Data lines:
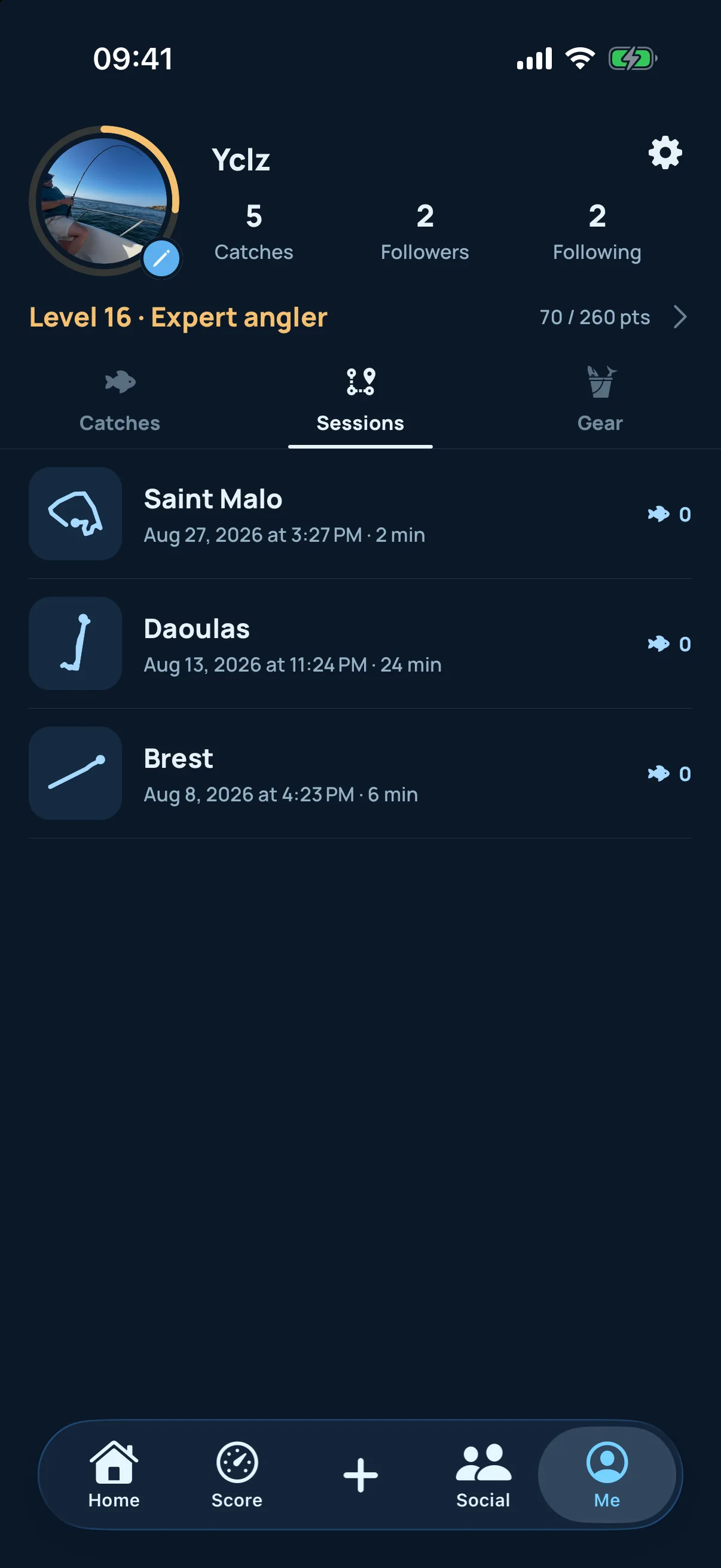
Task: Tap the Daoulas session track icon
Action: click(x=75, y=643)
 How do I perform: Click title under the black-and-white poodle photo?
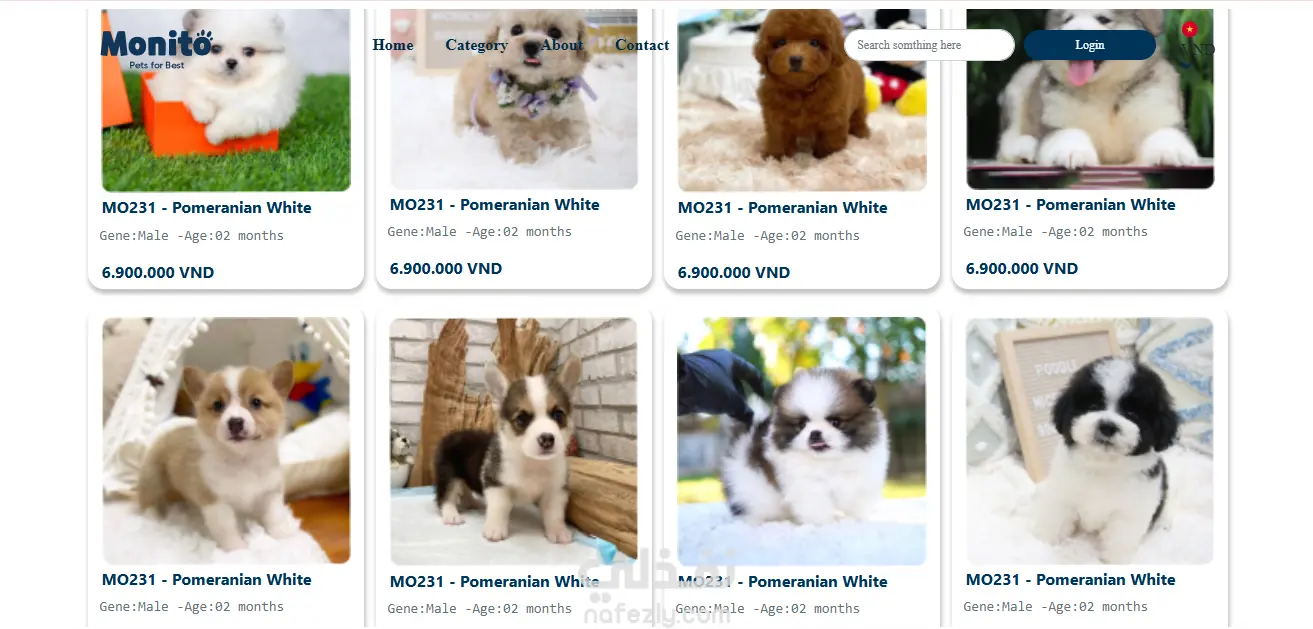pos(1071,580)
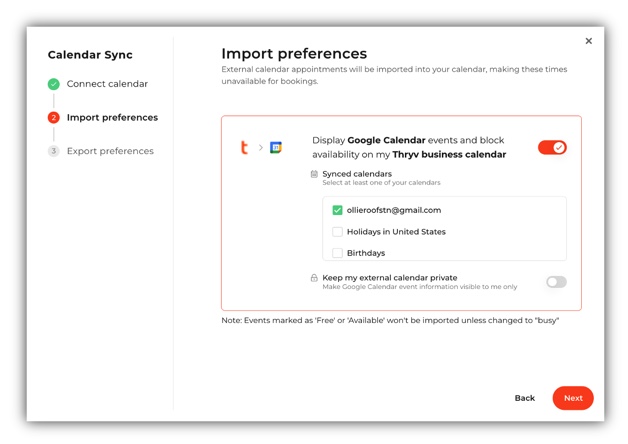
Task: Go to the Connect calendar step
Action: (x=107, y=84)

Exercise: Format the material above as a numbered list, leaving out blank lines and the pictures.

Result of the task:
1. Task: Tap the Daoulas session track icon
2. Action: click(x=75, y=643)
3.  How do I perform: Click title under the black-and-white poodle photo?
4. pos(1071,580)
5. Task: Go to the Connect calendar step
6. Action: (x=107, y=84)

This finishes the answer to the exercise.